Savannah Mayor Van Johnson said that it’s not just white supremacy that Black mayors are up against, but also the “intersection of white fear and Black expectation.”

“It is white fear that we’re doing too much, and Black expectation that we’re not doing enough. It is a very hard and very lonely place,” explained the Georgia mayor, who is also chair of the African American Mayors Association.

Van Johnson said that Black mayors have stood strong together because they are up against the same threats.

“I pray for these folks…because it’s easy when you know somebody who is going through the same thing.

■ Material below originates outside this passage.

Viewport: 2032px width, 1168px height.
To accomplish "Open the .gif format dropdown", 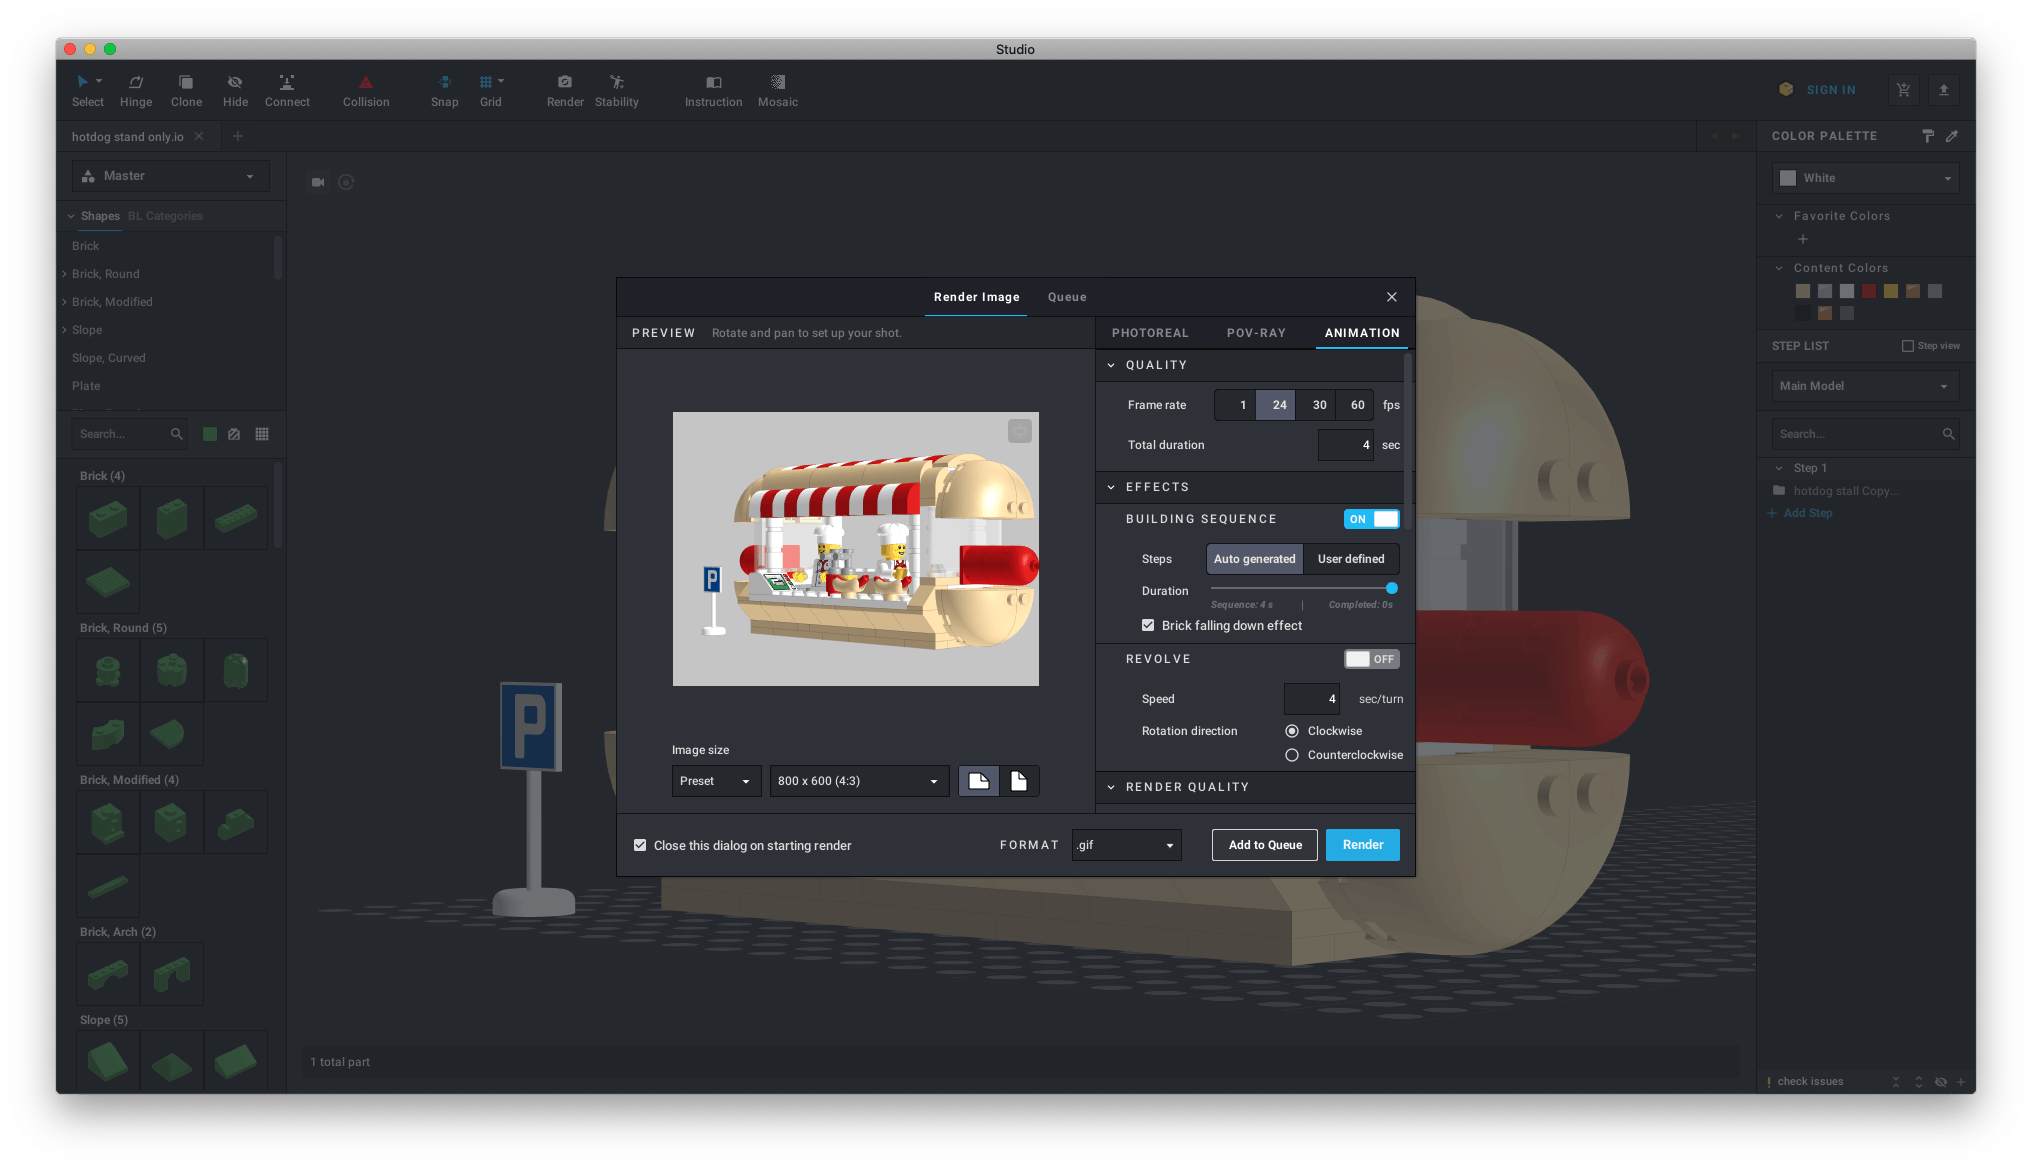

When you mess with one of our mayors, you’ve got a problem from all of us, and because it might be them today, it might be us tomorrow,” he explained.

Emphasizing the political consequences of “white fear,” Chicago Mayor Brandon Johnson explained that has proven to be “incredibly dangerous.”

“White fear will have you scaling walls, staging a coup to declare that an election did not exist,” he said, referring to the Jan. 6 insurrection committed by Trump supporters who were repeatedly and falsely told by Trump that the 2020 election was stolen as a result of voter fraud committed by Democrats.

“Our country literally was being infiltrated from within by the…president of the United States of America to disrupt and to dismantle our government as we know it, and now it gets less attention than 9/11,” said the Chicago mayor. “These are incredible acts of evil.”

Mayor Johnson recalled Dr. Martin Luther King, Jr.’s calling out of what he saw as the “three evils of the planet,” which were racism, militarism, and materialism.

“We have to do everything in our power to eradicate these evils from the planet,” said Johnson. “And the people who know them the best are Black folks.”